Autores com posturas claramente iconistas:
1. Gregório de Nissa (r. 373-378)
2. Paulino de Nola (r. 410-431);
3. Gregório Magno (c. 600);
4. Libri Carolini e Teólogos da Corte Carolíngia (sécs. VIII e IX)
5. Participantes não-iconódulas do Sexto Concílio Geral (680-681)
6. Imperador Leão III, o "Isauro" (início do governo, antes de 727 AD)
7. Beda, o Venerável (673-735)
8. Alcuíno de Iorque (735-804)

Autores que provavelmente foram iconódulas:
1. João de Salônica (c. 680-690);

Fica extremamente claro que a iconodulia — a quem o Victor é ambiguo e receoso demais para levantar condenação — é uma inovação do século VIII, ao passo que a iconia se mostra no último quartel do século IV (375-400). No período ante-niceno e niceno todos os Pais da Igreja eram aniconistas, com o iconismo não-iconódula surgindo nas últimas décadas do século IV e bolsões de iconodulia no sétimo e oitavo (sempre em regiões de maior influência bizantina). 

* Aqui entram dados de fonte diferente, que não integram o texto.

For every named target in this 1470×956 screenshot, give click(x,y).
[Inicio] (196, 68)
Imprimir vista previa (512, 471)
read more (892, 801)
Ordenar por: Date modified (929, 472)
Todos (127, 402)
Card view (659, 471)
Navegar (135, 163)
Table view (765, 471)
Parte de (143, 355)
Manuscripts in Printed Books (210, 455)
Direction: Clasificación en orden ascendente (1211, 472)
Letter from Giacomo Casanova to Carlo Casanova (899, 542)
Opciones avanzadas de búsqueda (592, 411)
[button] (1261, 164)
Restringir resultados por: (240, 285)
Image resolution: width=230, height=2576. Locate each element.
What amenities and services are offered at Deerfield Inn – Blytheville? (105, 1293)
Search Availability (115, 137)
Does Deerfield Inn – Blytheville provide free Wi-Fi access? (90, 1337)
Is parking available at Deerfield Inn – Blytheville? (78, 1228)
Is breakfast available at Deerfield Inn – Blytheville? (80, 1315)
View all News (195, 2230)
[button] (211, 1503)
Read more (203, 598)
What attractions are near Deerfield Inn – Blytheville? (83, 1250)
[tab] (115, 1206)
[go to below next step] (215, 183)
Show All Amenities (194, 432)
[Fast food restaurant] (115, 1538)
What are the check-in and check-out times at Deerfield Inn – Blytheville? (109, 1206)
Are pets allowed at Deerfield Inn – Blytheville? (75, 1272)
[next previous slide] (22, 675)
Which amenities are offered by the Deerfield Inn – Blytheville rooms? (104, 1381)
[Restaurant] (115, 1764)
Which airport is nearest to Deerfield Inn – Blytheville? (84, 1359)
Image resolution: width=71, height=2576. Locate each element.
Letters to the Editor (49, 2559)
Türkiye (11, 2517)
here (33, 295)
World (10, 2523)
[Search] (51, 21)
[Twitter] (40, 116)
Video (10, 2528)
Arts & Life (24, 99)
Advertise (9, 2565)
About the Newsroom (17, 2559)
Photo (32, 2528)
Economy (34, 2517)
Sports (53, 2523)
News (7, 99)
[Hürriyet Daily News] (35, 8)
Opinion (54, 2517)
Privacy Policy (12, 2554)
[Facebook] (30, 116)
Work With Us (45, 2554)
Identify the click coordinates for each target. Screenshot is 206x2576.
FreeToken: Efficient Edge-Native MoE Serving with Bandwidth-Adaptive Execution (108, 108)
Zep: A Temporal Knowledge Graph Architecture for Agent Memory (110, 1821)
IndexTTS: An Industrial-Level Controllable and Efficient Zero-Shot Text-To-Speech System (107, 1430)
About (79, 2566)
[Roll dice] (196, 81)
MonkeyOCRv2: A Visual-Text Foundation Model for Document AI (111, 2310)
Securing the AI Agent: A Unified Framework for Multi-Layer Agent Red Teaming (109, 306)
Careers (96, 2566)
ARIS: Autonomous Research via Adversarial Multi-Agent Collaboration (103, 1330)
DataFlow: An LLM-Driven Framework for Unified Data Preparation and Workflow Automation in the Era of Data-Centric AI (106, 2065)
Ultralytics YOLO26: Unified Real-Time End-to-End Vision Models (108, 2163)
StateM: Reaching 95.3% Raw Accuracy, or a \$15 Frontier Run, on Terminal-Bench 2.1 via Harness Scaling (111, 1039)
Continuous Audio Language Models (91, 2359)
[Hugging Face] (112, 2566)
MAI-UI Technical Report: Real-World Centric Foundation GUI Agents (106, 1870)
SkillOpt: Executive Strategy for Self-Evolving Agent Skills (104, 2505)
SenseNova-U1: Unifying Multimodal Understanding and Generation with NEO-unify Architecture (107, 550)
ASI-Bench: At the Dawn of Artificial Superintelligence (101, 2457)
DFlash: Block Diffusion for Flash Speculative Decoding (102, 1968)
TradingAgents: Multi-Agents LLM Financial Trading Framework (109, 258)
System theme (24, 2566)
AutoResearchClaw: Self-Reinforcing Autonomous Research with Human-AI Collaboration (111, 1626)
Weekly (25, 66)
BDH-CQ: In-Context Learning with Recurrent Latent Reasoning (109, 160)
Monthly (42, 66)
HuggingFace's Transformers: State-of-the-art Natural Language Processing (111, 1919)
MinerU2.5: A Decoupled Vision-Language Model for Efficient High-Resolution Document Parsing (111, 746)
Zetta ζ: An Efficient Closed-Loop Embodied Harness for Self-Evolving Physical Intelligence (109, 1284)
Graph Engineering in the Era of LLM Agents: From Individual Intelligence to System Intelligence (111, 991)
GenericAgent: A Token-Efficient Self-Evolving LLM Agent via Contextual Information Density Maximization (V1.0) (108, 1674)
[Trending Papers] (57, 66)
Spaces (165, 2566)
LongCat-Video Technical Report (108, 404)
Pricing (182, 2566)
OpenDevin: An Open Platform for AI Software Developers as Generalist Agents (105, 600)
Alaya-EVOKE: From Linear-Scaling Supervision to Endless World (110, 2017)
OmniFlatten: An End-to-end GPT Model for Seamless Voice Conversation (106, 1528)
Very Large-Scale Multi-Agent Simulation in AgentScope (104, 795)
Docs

É necessariamente isto que o consenso acadêmico secular já demonstrou: a Igreja Antiga era anicônica. Como bem sintetiza Ersnt Kitizinger:

"Quando, no início do século IV, a arte cristã tornou-se objeto de comentários mais articulados, estes eram a princípio ou de alguma forma restritivos. Não foi antes da segunda metade do quarto século que algum escritor começou a falar da arte pictórica cristã em termos positivos. Ainda assim, era uma questão com referências fugazes ao invés de uma defesa sistemática [...] Estas justificativas das imagens cristãs como foram tentadas durante a segunda metade do século IV baseava-se exclusivamente em sua utilidade como ferramentas educacionais, particularmente para os analfabetos." (KITZINGER, Ernst. The Cult of Images in the Age before Iconoclasm. Dumbarton Oaks Papers, Vol. 8, (1954). p. 87.)

Mas como autores seculares poderiam ser simplesmente ejetados sem qualquer razão decente, citaremos o luterano Johann Karl Ludwig Gieseler:

"A aversão a pinturas cessou no século IV. Eles [os cristãos] permitiram não somente a semelhança dos imperadores, mas também a de outros homens distintos. Por outro lado, ainda se considerava como prática pagã representar objetos de culto por pinturas. Primeiramente, passaram a se permitir nas igrejas representações alegóricas das sagradas doutrinas, e então pinturas das histórias das Sagradas Escrituras e da história dos mártires. A primeira dessas instâncias no Oriente são mencionadas por Gregório de Nissa, no Ocidente por Paulino de Nola (409-431 AD). Essas pinturas não tinham sido feitas para culto, mas apenas para instrução e estímulo [...] Sob Leão Magno, encontramos a primeira pintura de Cristo numa igreja romanista" (GIESELER. A Text-Book of Church History, vol. 1, p. 426-428.)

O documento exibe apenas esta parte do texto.